BEGIN Given data

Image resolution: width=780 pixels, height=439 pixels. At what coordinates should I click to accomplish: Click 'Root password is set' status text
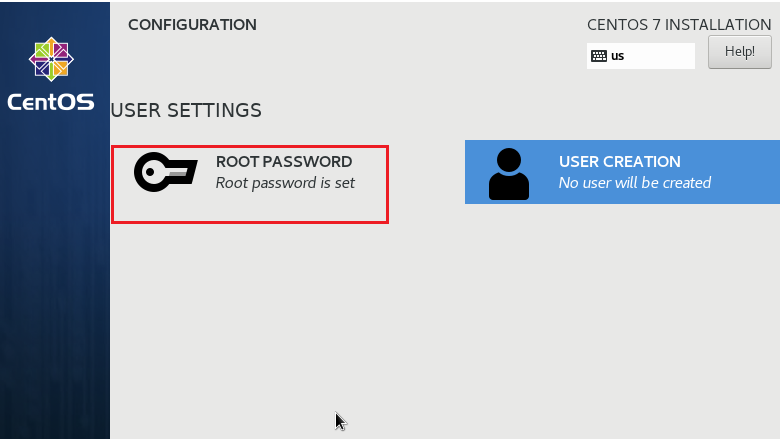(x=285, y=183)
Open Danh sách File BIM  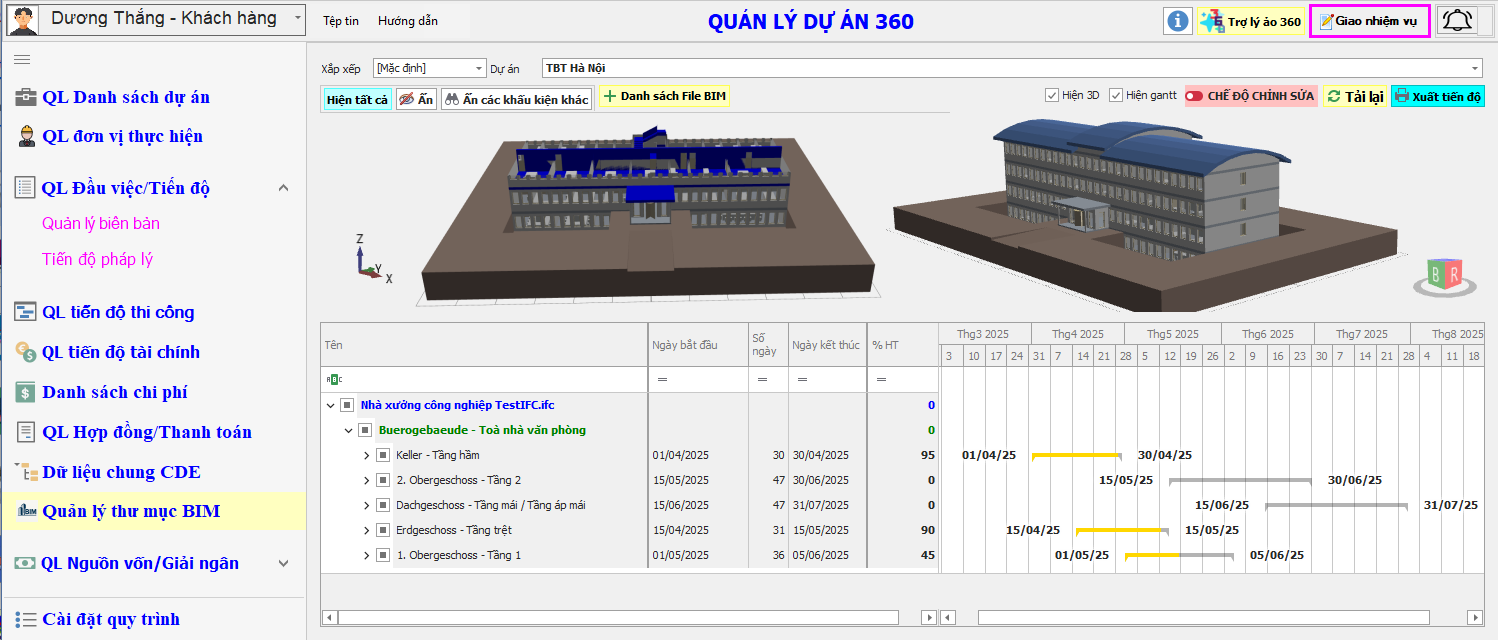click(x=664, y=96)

END Given data
BEGIN Given data

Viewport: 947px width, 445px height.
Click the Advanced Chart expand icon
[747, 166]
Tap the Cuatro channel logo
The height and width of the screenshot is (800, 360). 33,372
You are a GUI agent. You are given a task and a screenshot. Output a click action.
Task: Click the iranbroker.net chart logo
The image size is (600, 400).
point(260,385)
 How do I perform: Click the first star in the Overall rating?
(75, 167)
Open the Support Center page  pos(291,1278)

END Given data

**Your instructions:**
Convert the records from the line containing "Viewport: 947px width, 445px height." through the line containing "point(260,385)", both included, into a JSON list of strings with one string per line and no blank lines.

**Answer to this task:**
[
  "Viewport: 947px width, 445px height.",
  "Click the Advanced Chart expand icon",
  "[747, 166]",
  "Tap the Cuatro channel logo",
  "The height and width of the screenshot is (800, 360). 33,372",
  "You are a GUI agent. You are given a task and a screenshot. Output a click action.",
  "Task: Click the iranbroker.net chart logo",
  "The image size is (600, 400).",
  "point(260,385)"
]